German Center for Neurodegenerative Diseases (DZNE)-Rostock/Greifswald, Rostock, Germany.
Department of Psychosomatic Medicine, University of Rostock, Rostock, Germany.
Alzheimers Dement. 2018 Sep;14(9):1126-1136. doi: 10.1016/j.jalz.2018.04.004. Epub 2018 May 21.
Cognitive change in people at risk of Alzheimer's disease (AD) such as subjective memory complainers is highly variable across individuals.

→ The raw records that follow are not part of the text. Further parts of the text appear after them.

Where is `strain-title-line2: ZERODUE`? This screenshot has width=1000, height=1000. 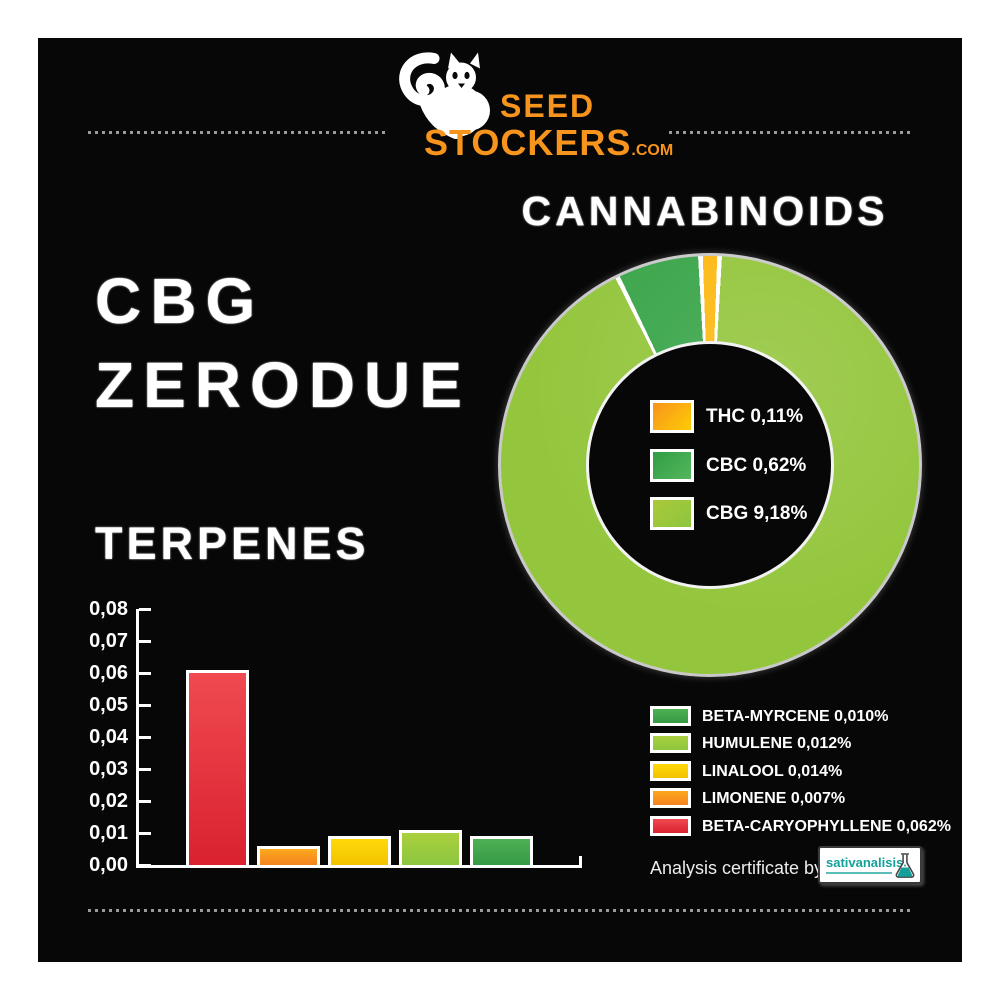
strain-title-line2: ZERODUE is located at coordinates (283, 385).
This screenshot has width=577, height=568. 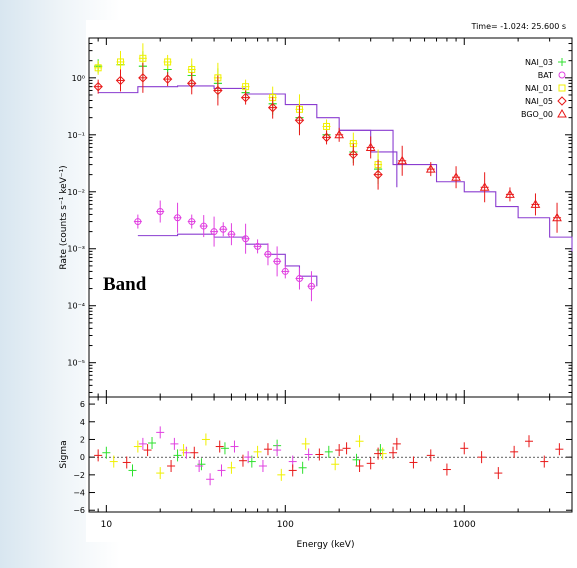 What do you see at coordinates (539, 62) in the screenshot?
I see `legend-label: NAI_03` at bounding box center [539, 62].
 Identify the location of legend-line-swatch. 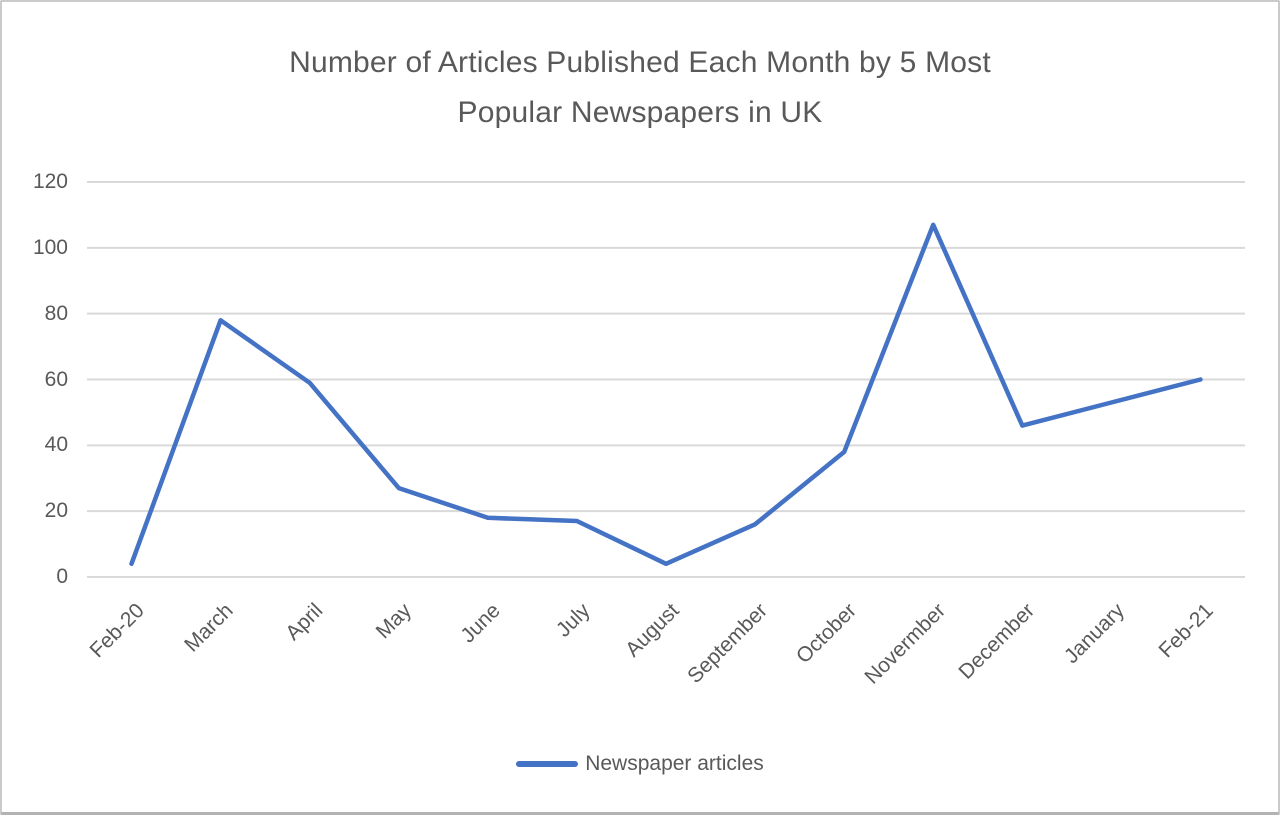
(548, 764).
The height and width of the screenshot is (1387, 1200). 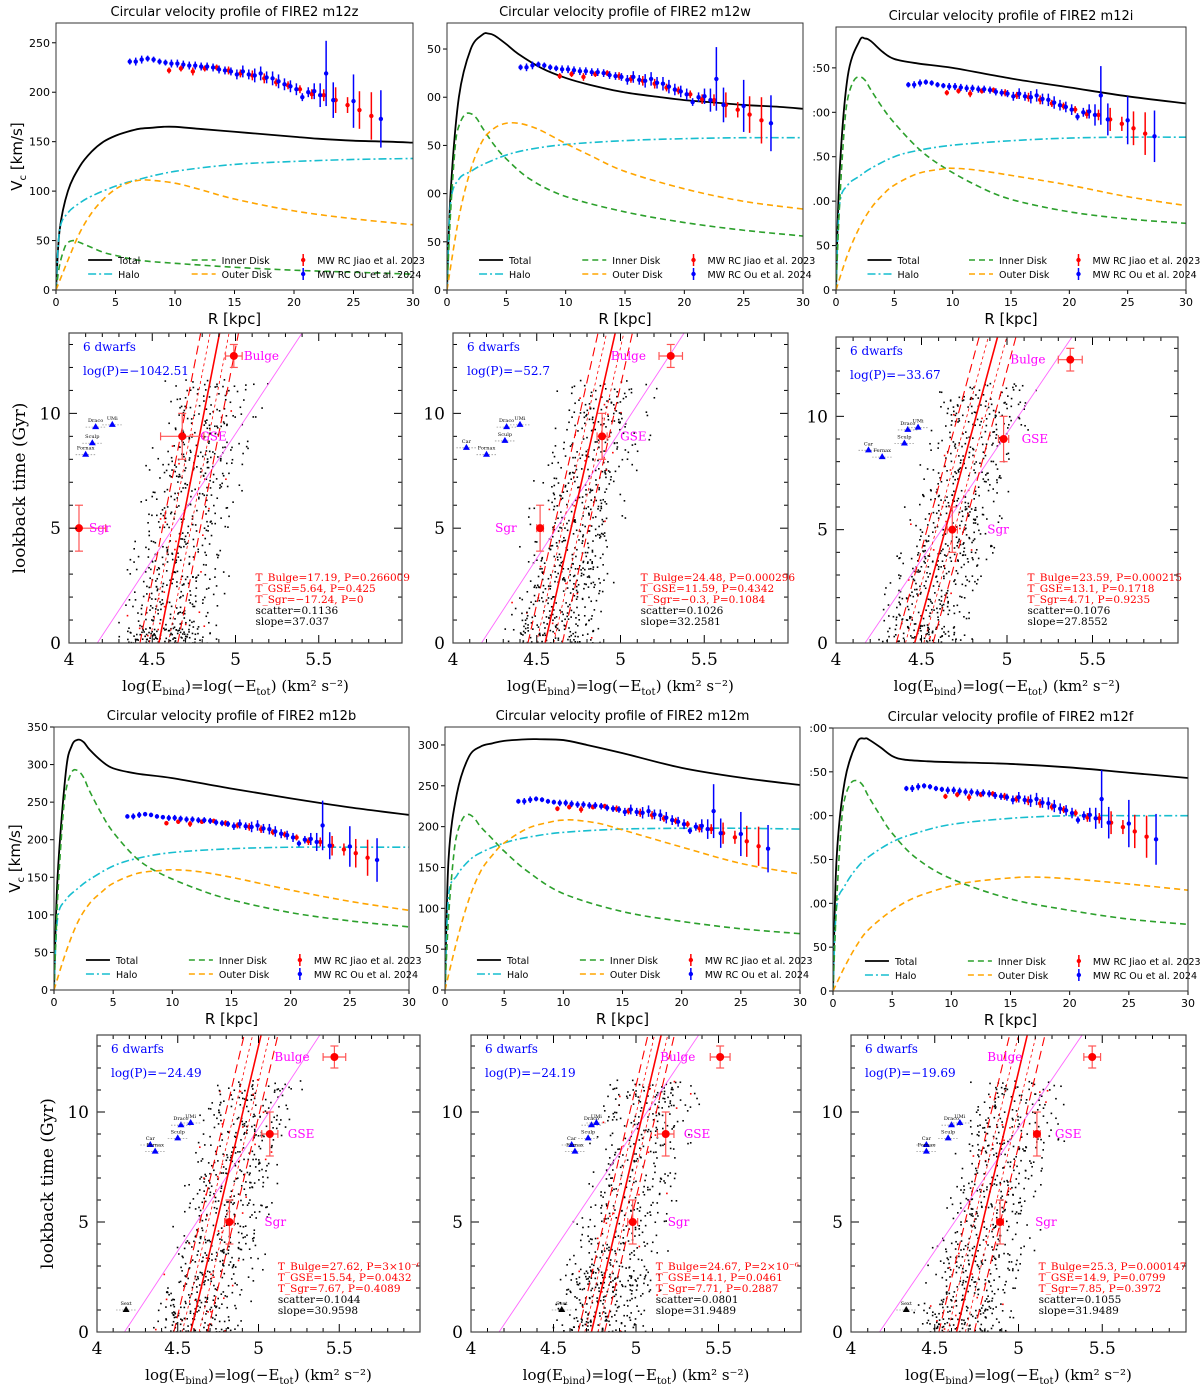 I want to click on fit-scatter-line, so click(x=974, y=490).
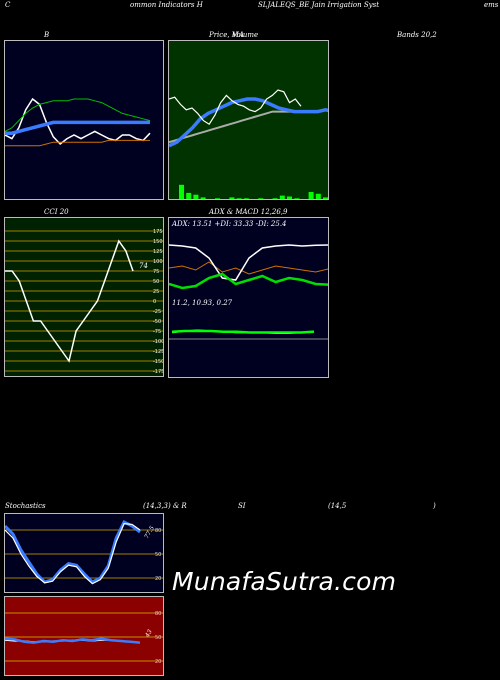 The image size is (500, 680). What do you see at coordinates (158, 262) in the screenshot?
I see `cci-tick-label: 100` at bounding box center [158, 262].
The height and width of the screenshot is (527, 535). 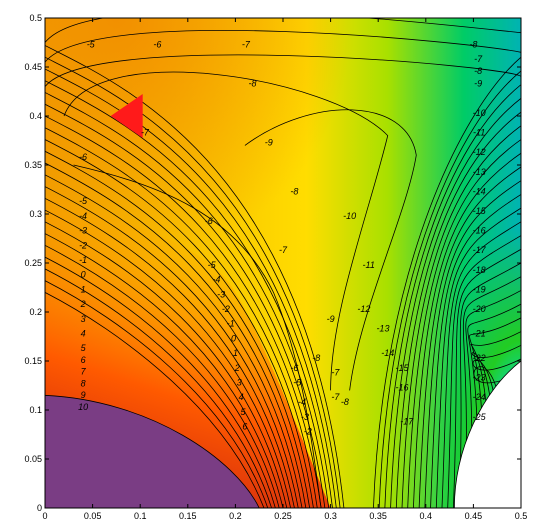 What do you see at coordinates (480, 172) in the screenshot?
I see `contour-label: -13` at bounding box center [480, 172].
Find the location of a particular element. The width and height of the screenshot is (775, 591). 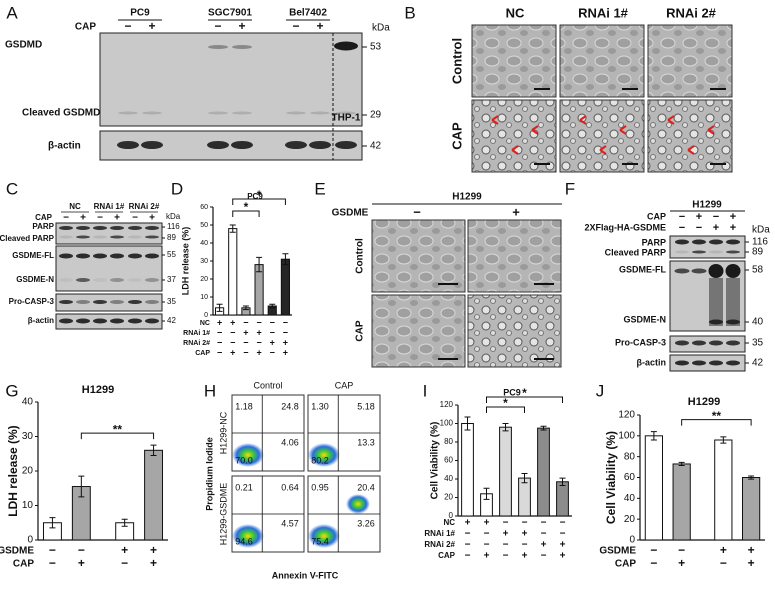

We used latent class growth modeling to identify distinct classes of nonlinear trajectories of cognitive change over 2 years follow-up from 265 subjective memory complainers individuals (age 70 years and older) of the INSIGHT-preAD cohort. We determined the effect of cortical amyloid load, hippocampus and basal forebrain volumes, and education on the cognitive trajectory classes.
Latent class growth modeling identified distinct nonlinear cognitive trajectories. Education was associated with higher performing trajectories, whereas global amyloid load and basal forebrain atrophy were associated with lower performing trajectories.
Distinct classes of cognitive trajectories were associated with risk and protective factors of AD. These associations support the notion that the identified cognitive trajectories reflect different risk for AD that may be useful for selecting high-risk individuals for intervention trials.
在有患阿尔茨海默病(AD)风险的人群中,如主观记忆抱怨者,其认知变化在个体间具有高度可变性。
我们使用潜在类别增长建模来确定 265 名主观记忆抱怨者个体(年龄在 70 岁及以上)的 INSIGHT-preAD 队列在 2 年随访期间认知变化的非线性轨迹的不同类别。我们确定了皮质淀粉样蛋白负荷、海马体和基底前脑体积以及教育对认知轨迹类别的影响。
潜在类别增长建模确定了不同的非线性认知轨迹。教育与表现较好的轨迹相关,而总体淀粉样蛋白负荷和基底前脑萎缩与表现较差的轨迹相关。
不同的认知轨迹类别与 AD 的风险和保护因素相关。这些关联支持了这样一种观点,即所确定的认知轨迹反映了不同的 AD 风险,这可能有助于为干预试验选择高风险个体。